(THE DATA)

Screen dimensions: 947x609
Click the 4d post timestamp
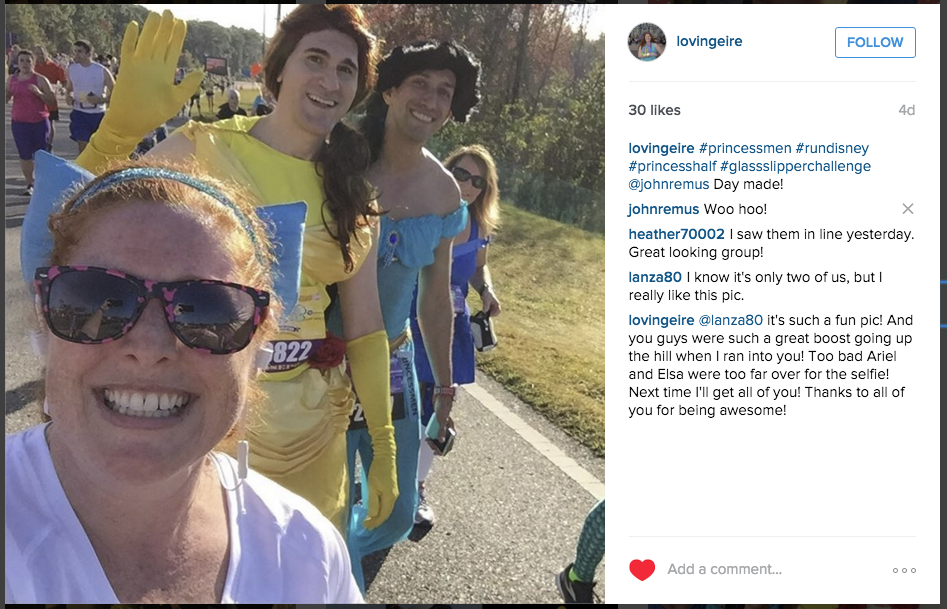(907, 110)
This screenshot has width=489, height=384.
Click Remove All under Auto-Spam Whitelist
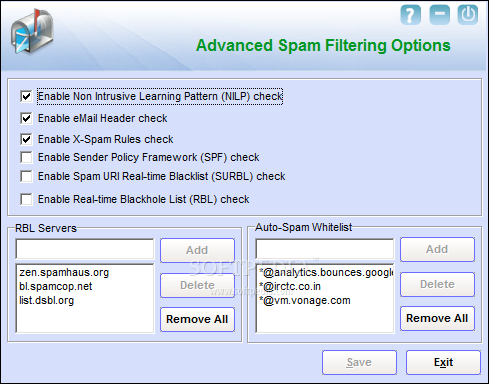tap(437, 318)
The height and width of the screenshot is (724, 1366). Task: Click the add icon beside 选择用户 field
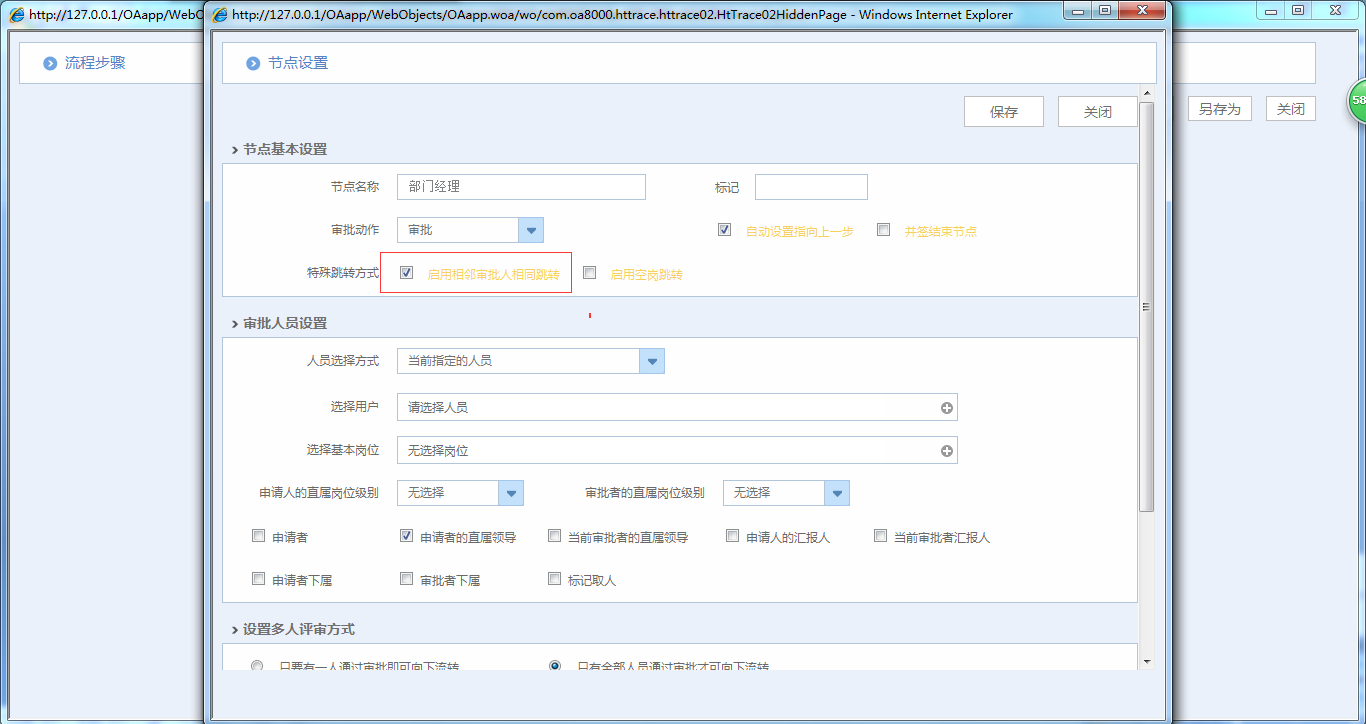click(946, 407)
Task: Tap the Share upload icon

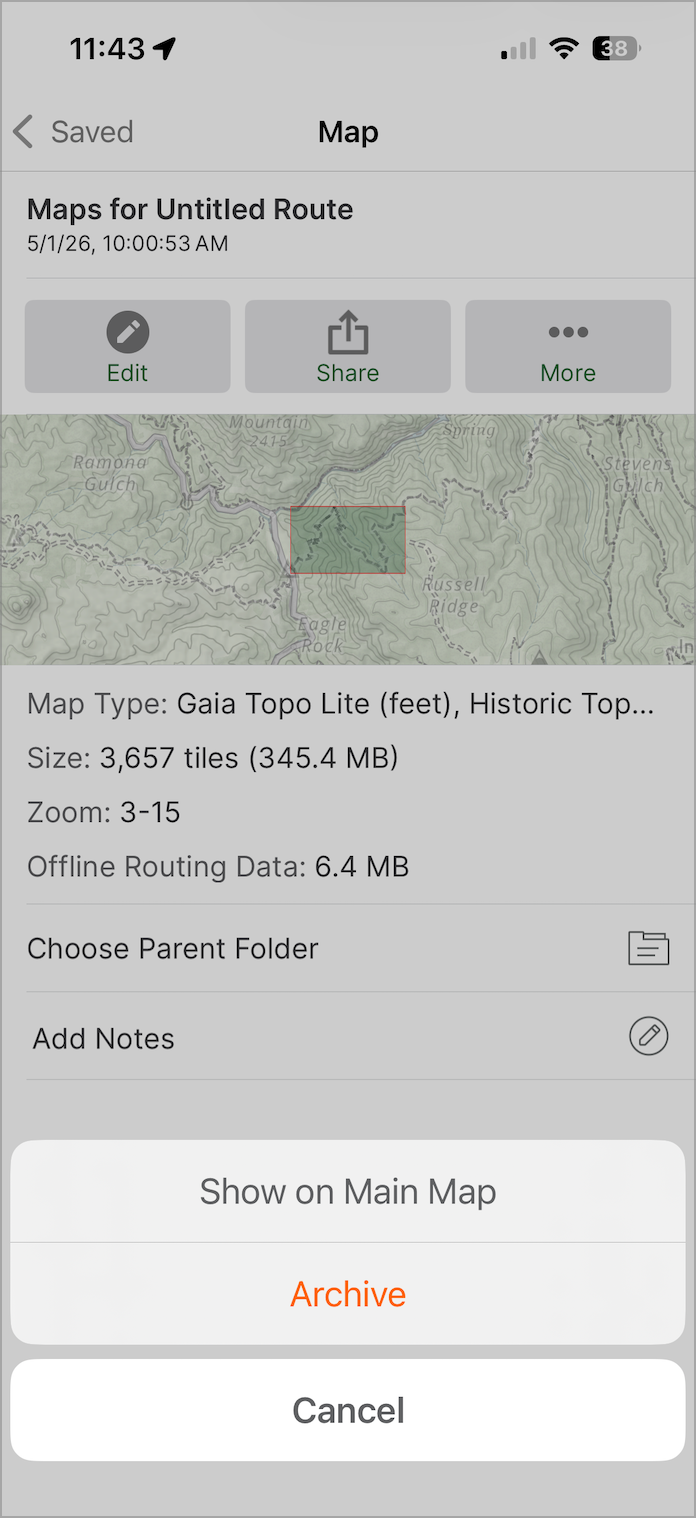Action: pyautogui.click(x=348, y=332)
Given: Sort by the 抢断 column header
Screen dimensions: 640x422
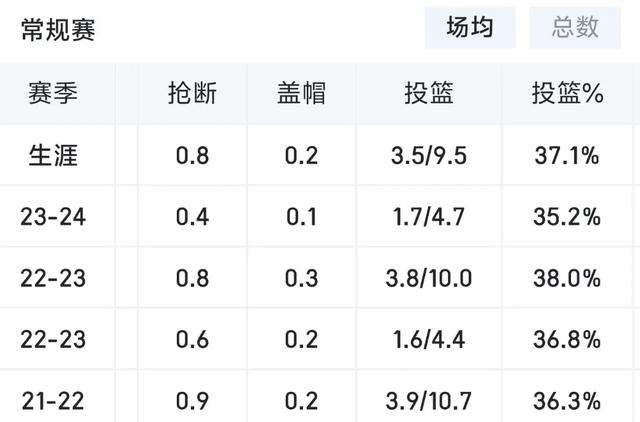Looking at the screenshot, I should coord(191,95).
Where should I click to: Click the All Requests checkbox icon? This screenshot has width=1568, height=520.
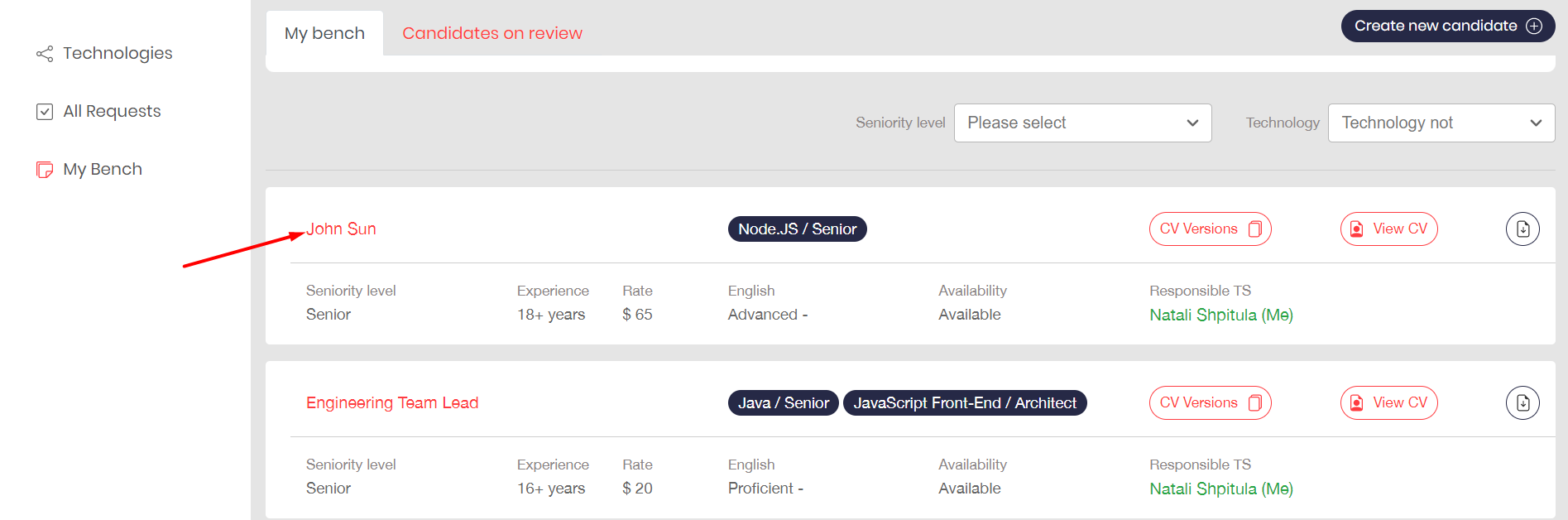pos(45,112)
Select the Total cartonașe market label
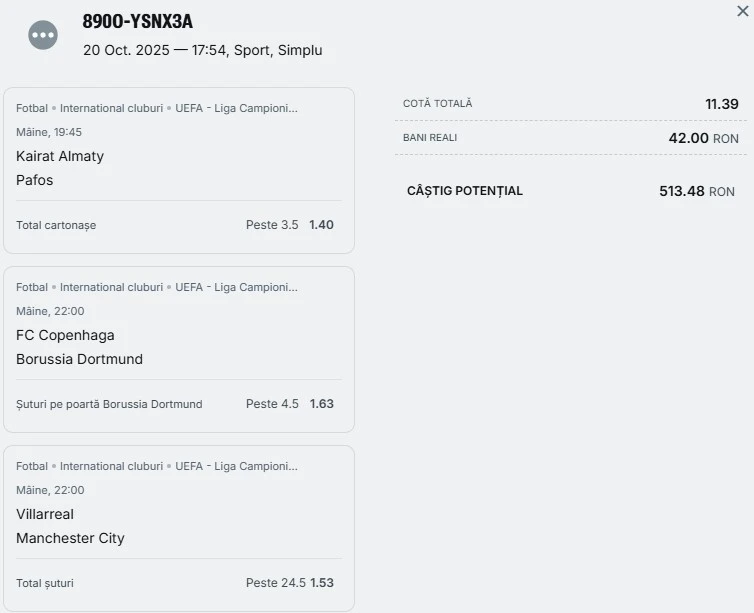754x613 pixels. 56,225
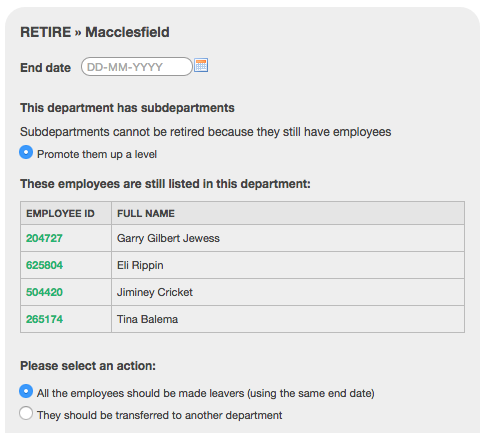Viewport: 485px width, 433px height.
Task: Click the made leavers option label text
Action: point(206,393)
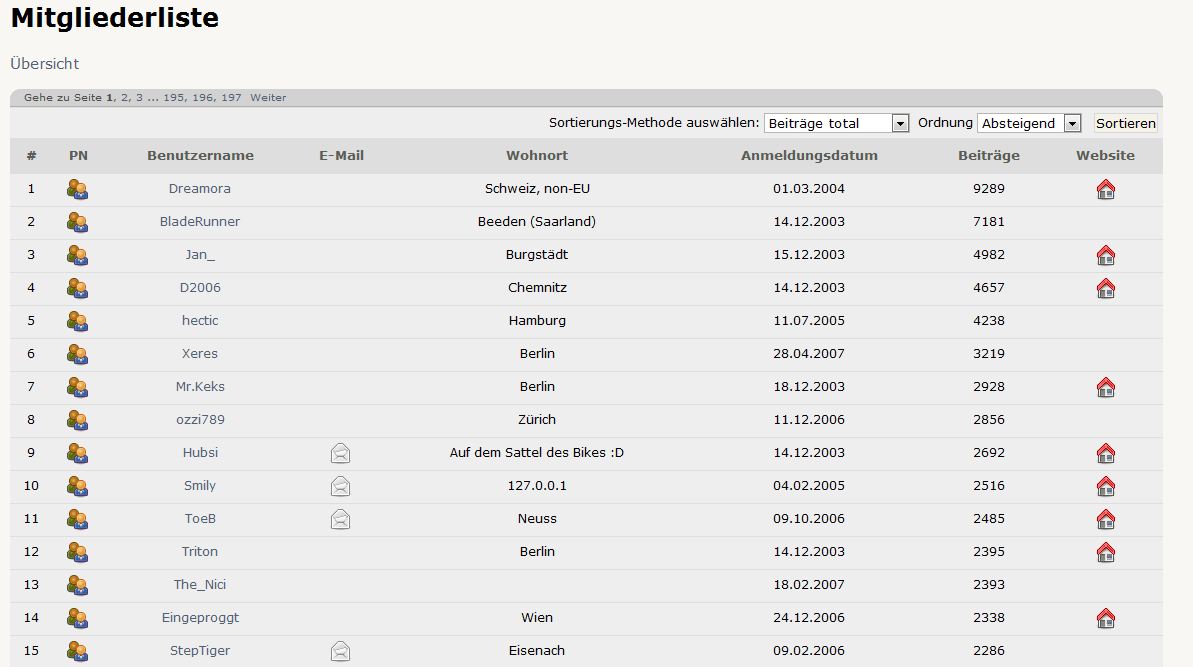The width and height of the screenshot is (1193, 667).
Task: Click StepTiger's email envelope icon
Action: [340, 651]
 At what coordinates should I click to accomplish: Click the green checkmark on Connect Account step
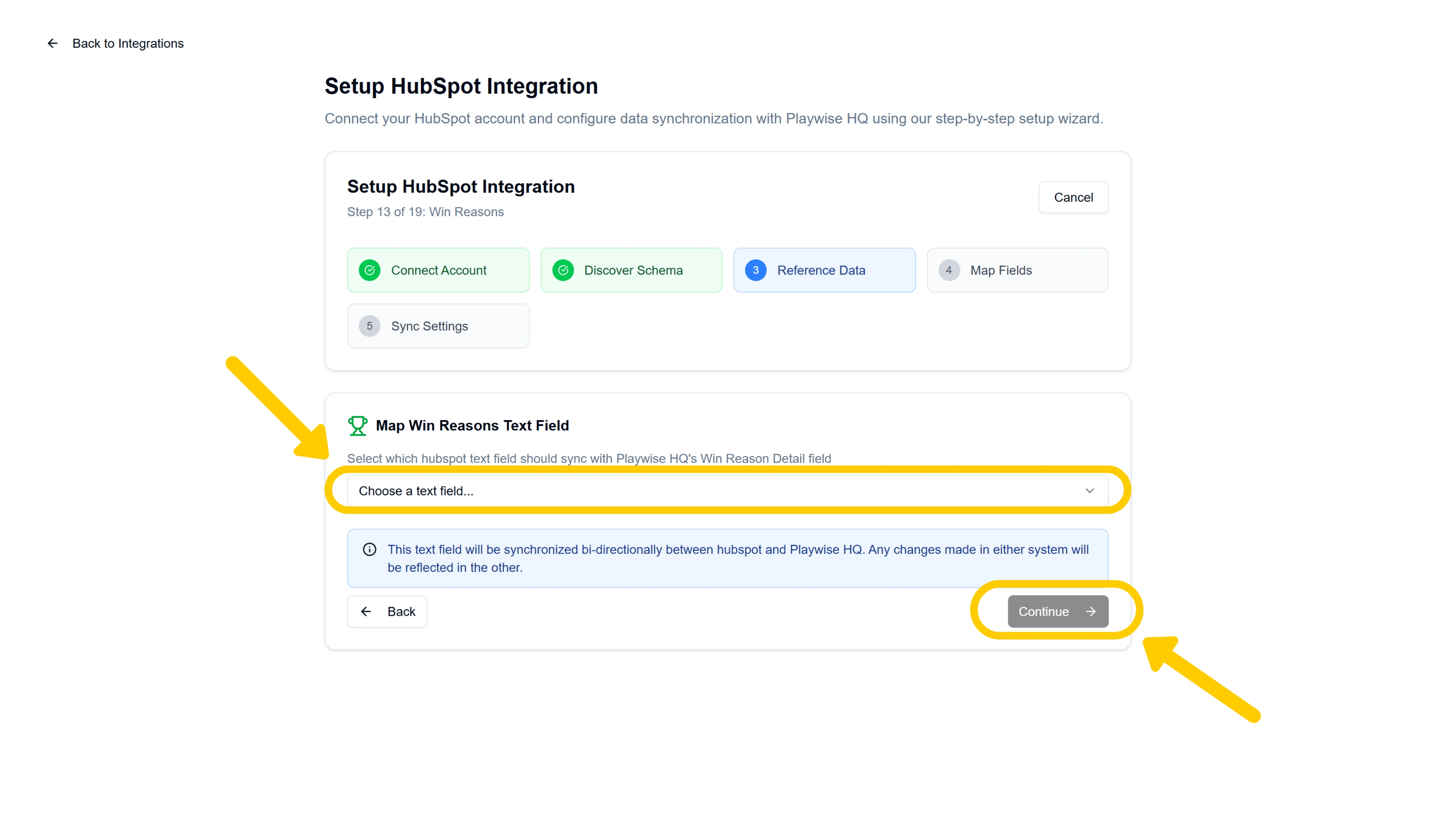pyautogui.click(x=370, y=270)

(End THE DATA)

Reproduce the material above verbatim; omit every picture.

Screen dimensions: 947x609
Click the 4d post timestamp
(907, 110)
This screenshot has width=489, height=384.
Click Remove All under Auto-Spam Whitelist
tap(437, 318)
The height and width of the screenshot is (724, 1366). Task: Click the add icon beside 选择用户 field
click(946, 407)
Task: Tap the Share upload icon

Action: pyautogui.click(x=348, y=332)
Given: Sort by the 抢断 column header
Screen dimensions: 640x422
Looking at the screenshot, I should coord(191,95).
Where should I click to: Click the All Requests checkbox icon? This screenshot has width=1568, height=520.
pos(45,112)
Select the Total cartonașe market label
754x613 pixels. 56,225
Viewport: 485px width, 433px height.
Task: Click the made leavers option label text
Action: point(206,393)
The width and height of the screenshot is (1193, 667).
Task: Click StepTiger's email envelope icon
Action: [340, 651]
 At what coordinates should I click to accomplish: Click the green checkmark on Connect Account step
pyautogui.click(x=370, y=270)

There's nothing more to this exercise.